THE FIFTH WALL
. . . a n d d e a t h w i l l p a s s
Prison, Focha, 27. September 1985
Hear a Lady-guard. She's coming from toilette. Wet-hand, with the mouth full of laugh, which has, throaty, set out after her from the guards' for my deadly hushed room. I am contemplating her with a dried-out look, through the ray of sunshine compensating her for warmness. It's not difficult for me to recognise remembrance. That parallel reality. Who to deny it existence only because its scenery is, instead around us, in our reason?
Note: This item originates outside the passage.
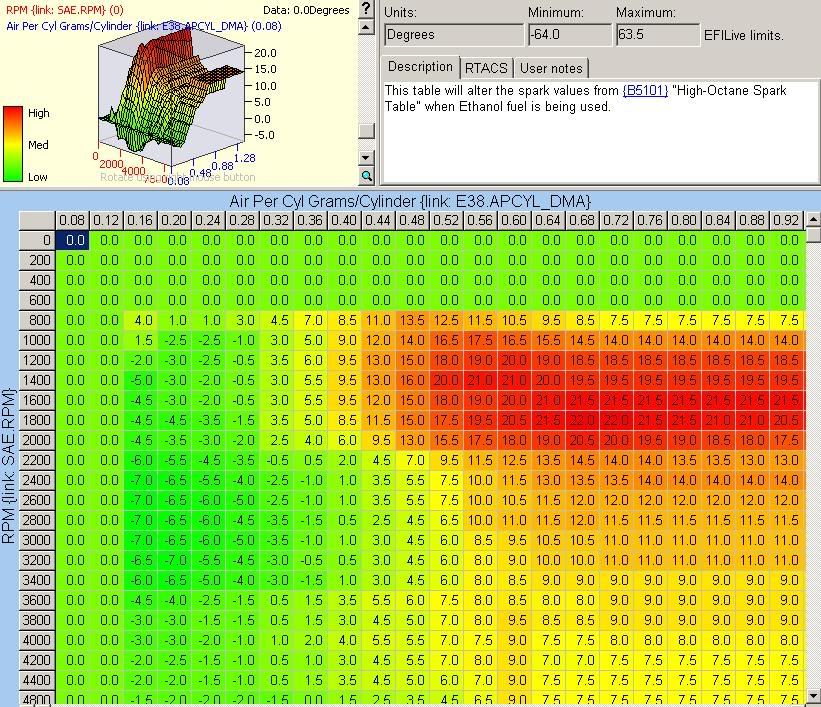Viewport: 821px width, 707px height.
Task: Select the 0.92 column header
Action: coord(786,220)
Thus, reality. A Terezian house of correction in Slavonska-Pozega. An euphemism promising a special suffering to a political prisoner. I am stealing for myself that title, for it has always been a privilege of the glorious past of those in power. They are bringing me into quarantine where takes me in her hands the Chamber-chief, “éminence grise” among criminals, trusty of the prison administration, most reliable squealer of the Guard. Grotesquely sobered-up in front of a new task, she calmed even the wisp of her tin, dyed hair, which later I’ll be seeing for days as rushes along forbidden paths between the prison sections. I am promising myself to put her in a film. Here has to be passed a kind of a qualification exam. Is being done a recruit to a criminal elite, or to, at the top-floor placed "C", a lumped-proletarian category. One Albanian "irredentist" thwarts my ascension, there informs me the Criminal, sympathetically. She’s leading me to the bathroom and demonstrates how to, after using toilette, flash the water from the water-bin. Thankful, I am bowing down my head, which she's lavishly pouring on with the lice-powder. Afterwards she pedantically binds up my head with a piece of a bed-sheet, which I'll be from now on wearing instead of my black silky scarf, upon the catatonic idea of the prison authorities. She’s promising me, afterwards, to teach me how to shut the door "slow-slowly."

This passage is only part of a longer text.